Sorry everyone, I have been traveling quite a bit and have not been able to keep up with this thread. I am also internal to IBM (RSS, NRSC in Raleigh NC). Is there anything I can do to be of assistance? I show my current version of gamin as gamin-0.1.5-5.3.
----- Additional Comments From chavez@us.ibm.com(prefers email via lnx1138@us.ibm.com) 2006-04-21 17:13 EDT ------- I downloaded the source rpm for ftp://ftp.suse.com/pub/suse/i386/update/10.0/rpm/src/gamin-0.1.5-5.3.src.rpm and installed it on a SLES 9 box since I don't have an OSS 10.0 installation handy so that I could just produce the proper patch for gamin-0.1.5-5.3 source. I'll be attaching it shortly. Since Brad appears to be an IBMer, I am contacting him internally to help him in getting the testfix rpm built on his OSS 10.0 box to verify the patch.

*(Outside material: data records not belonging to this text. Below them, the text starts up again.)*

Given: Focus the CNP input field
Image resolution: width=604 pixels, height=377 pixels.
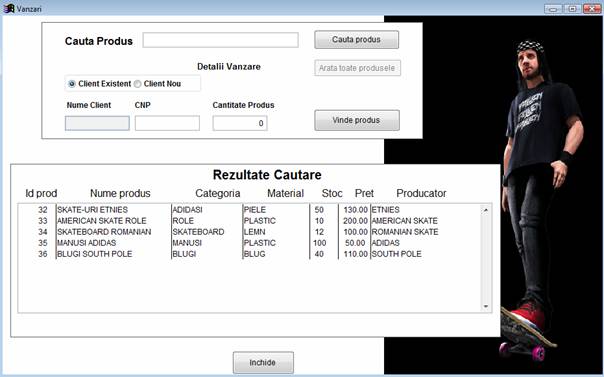Looking at the screenshot, I should coord(167,123).
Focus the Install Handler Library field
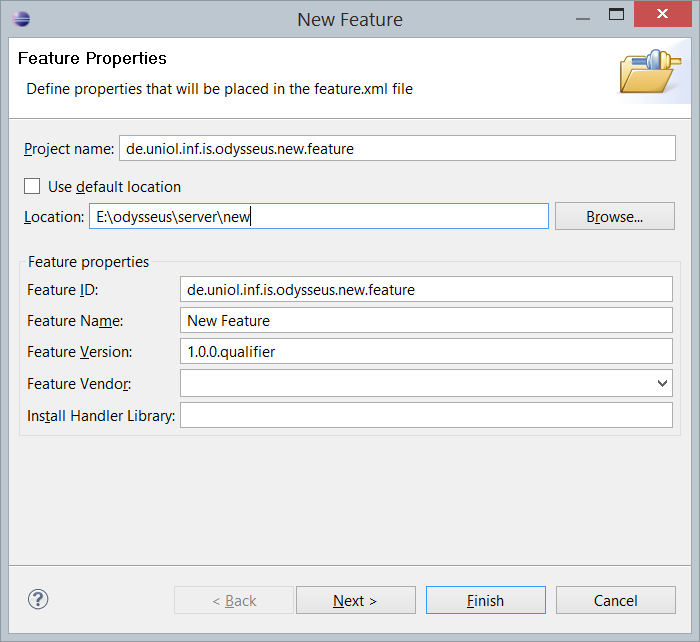The height and width of the screenshot is (642, 700). pos(426,415)
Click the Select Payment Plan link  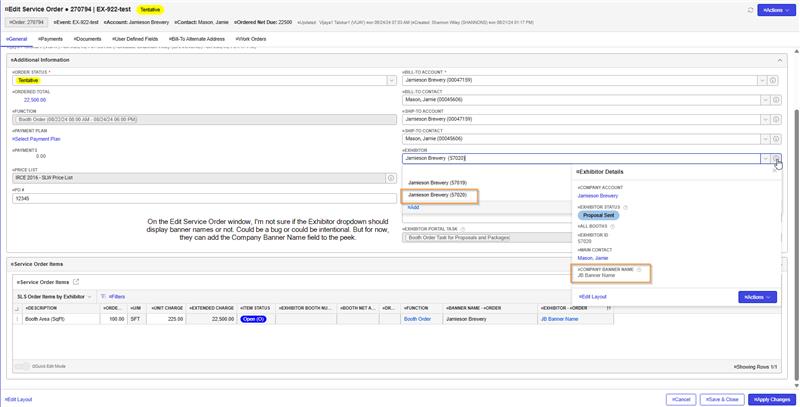36,139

Created attachment 79544 [details] gam_error_sigaction.patch
----- Additional Comments From chavez@us.ibm.com(prefers email via lnx1138@us.ibm.com) 2006-04-21 17:17 EDT ------- patch to use sigaction() rather than signal() and restore prev handler with flags This patch modifies gamin-0.1.5/libgamin/gam_error.c and gamin-0.1.5/lib/gam_error.c to first query for an existing SIGUSR2 signal handler. If none exists or its the default one then the library can register its own. If after registering its own, it determines one got registered within the window of time between the initial check and the registration, it restores the original handler using sigaction which allows the flags to be restored properly. Looking at open gamin bugs in GNOME bugzilla, I found the following one: http://bugzilla.gnome.org/show_bug.cgi?id=321601 Apperently, they found the same issue at the end of last year with the restoration of a SIGUSR2 signal handler, fixed it in a similar manner and tested it though the bug appears to still be open.
----- Additional Comments From brmurphy@us.ibm.com 2006-06-08 15:24 EDT ------- Sorry, took me a while to get back to working on this. This fixed the issue on my system I believe. I've had Eclipse running with IBM JVM 1.4.2 all day with no problems.

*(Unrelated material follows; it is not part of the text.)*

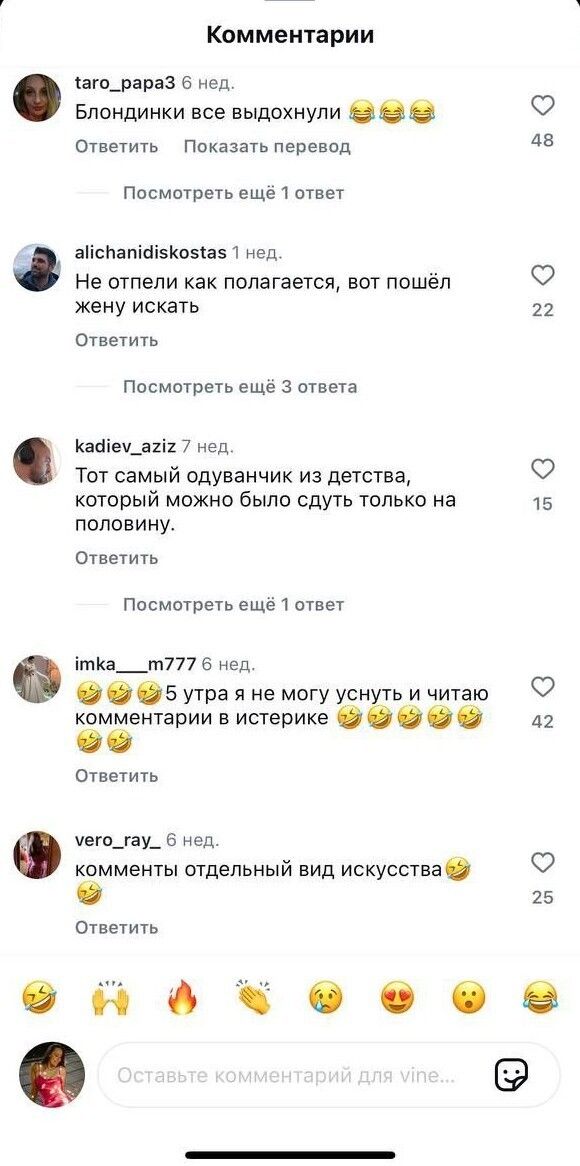Insert the surprised face emoji
This screenshot has height=1166, width=580.
469,997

changed: What |Removed |Added ---------------------------------------------------------------------------- Status|FIXEDAWAITINGTEST |TESTED ------- Additional Comments From chavez@us.ibm.com(prefers email via lnx1138@us.ibm.com) 2006-06-08 15:51 EDT ------- Brad indicated the test of the patch was successful so marking bug as TESTED and then moving to SUBMITTED state.

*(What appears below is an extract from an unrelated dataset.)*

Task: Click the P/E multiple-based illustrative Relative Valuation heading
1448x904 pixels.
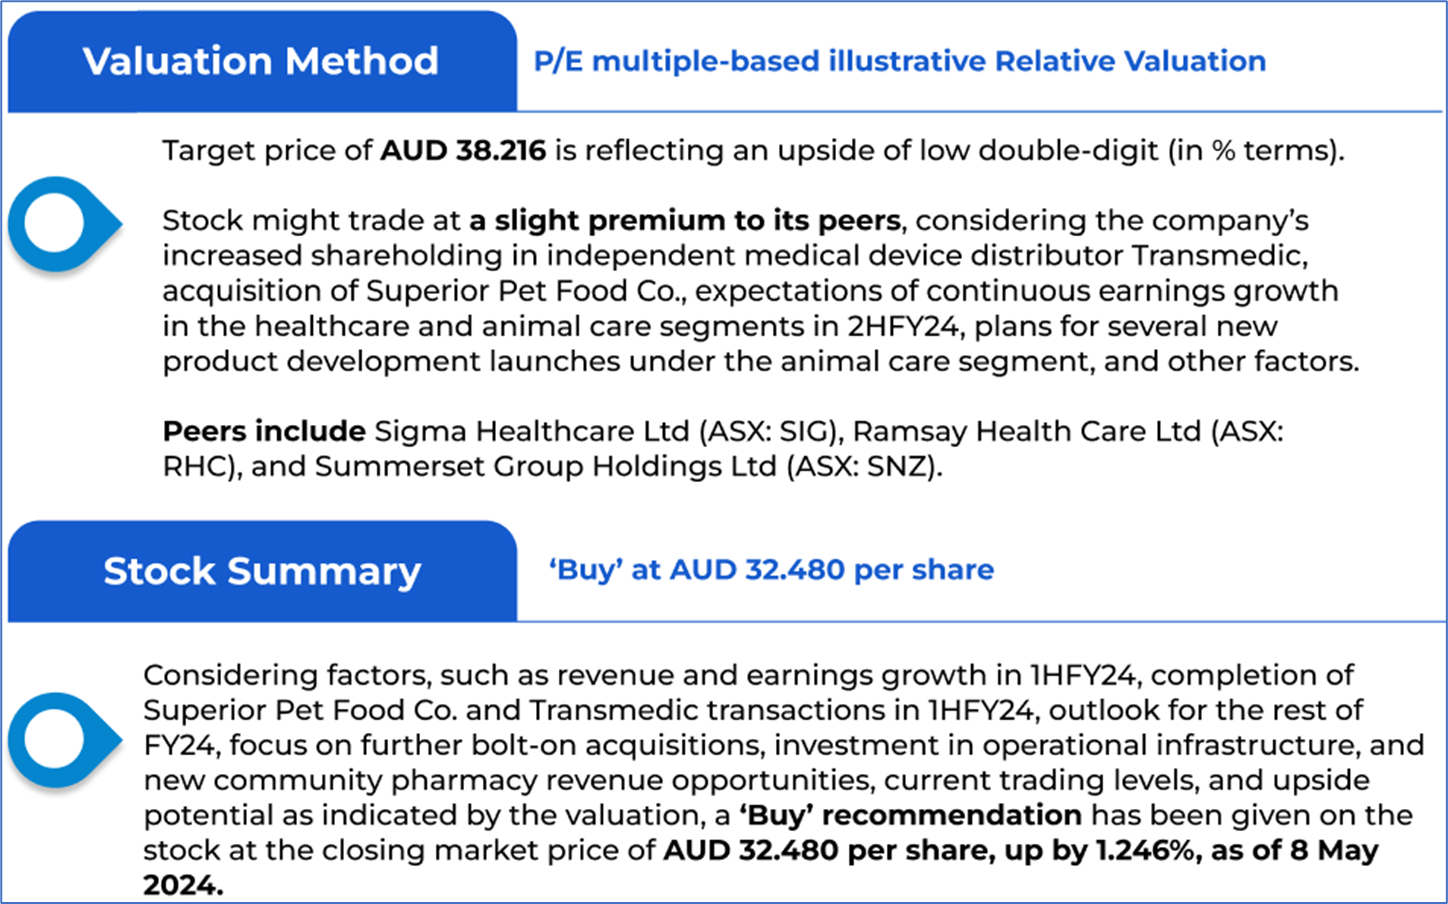Action: (899, 61)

Hi. Is this already in SR4-1 Update? Eclipse works perfectly here, so it seems that this bug can probably be closed. Would like to have a confirmation from IBM that I can close this. Thanks a lot for the investigations, Regards, Daniel
----- Additional Comments From chavez@us.ibm.com(prefers email via lnx1138@us.ibm.com) 2006-07-27 09:13 EDT ------- Daniel, The problem is not with Java or Eclipse but with the gamin package. That is where the fix was done. Looking at the gamin website, I see the changelog mention a similar fix done in April 2006 ( http://www.gnome.org/~veillard/gamin/ChangeLog.html ) : "- lib/gam_error.c: (gam_error_init): avoid changing the signal at all as it would break applications if they setup their signal handlers with sigaction, and used the SA_SIGINFO flag (which would change the number of arguments to the handler)" Though the last release of gamin available 0.1.7 obviously doesn't contain it since it's a release from Oct 2005. Therefore I wouldn't consider it fixed unless either Novell picks up a later release of gamin that contains the patch (which I don't think exists yet) or applies the patch to the existing gamin package they deliver.
Uups, sorry. I mixed it up with another bug and oversaw that this was the gamin thing. Apparently gamin is not included anymore on neither SUSE Linux >= 10.1 nor any SLES. This would actually mean we can close this bug as 'WONTFIX', as we do not provide non-security updates for SL 10.0.
changed: What |Removed |Added ---------------------------------------------------------------------------- Status|SUBMITTED |REOPENED Resolution|FIX_BY_IBM | ------- Additional Comments From chavez@us.ibm.com (prefers email at lnx1138@us.ibm.com) 2006-08-01 15:26 EDT ------- Returning bug as WILL_NOT_FIX per SuSE comments...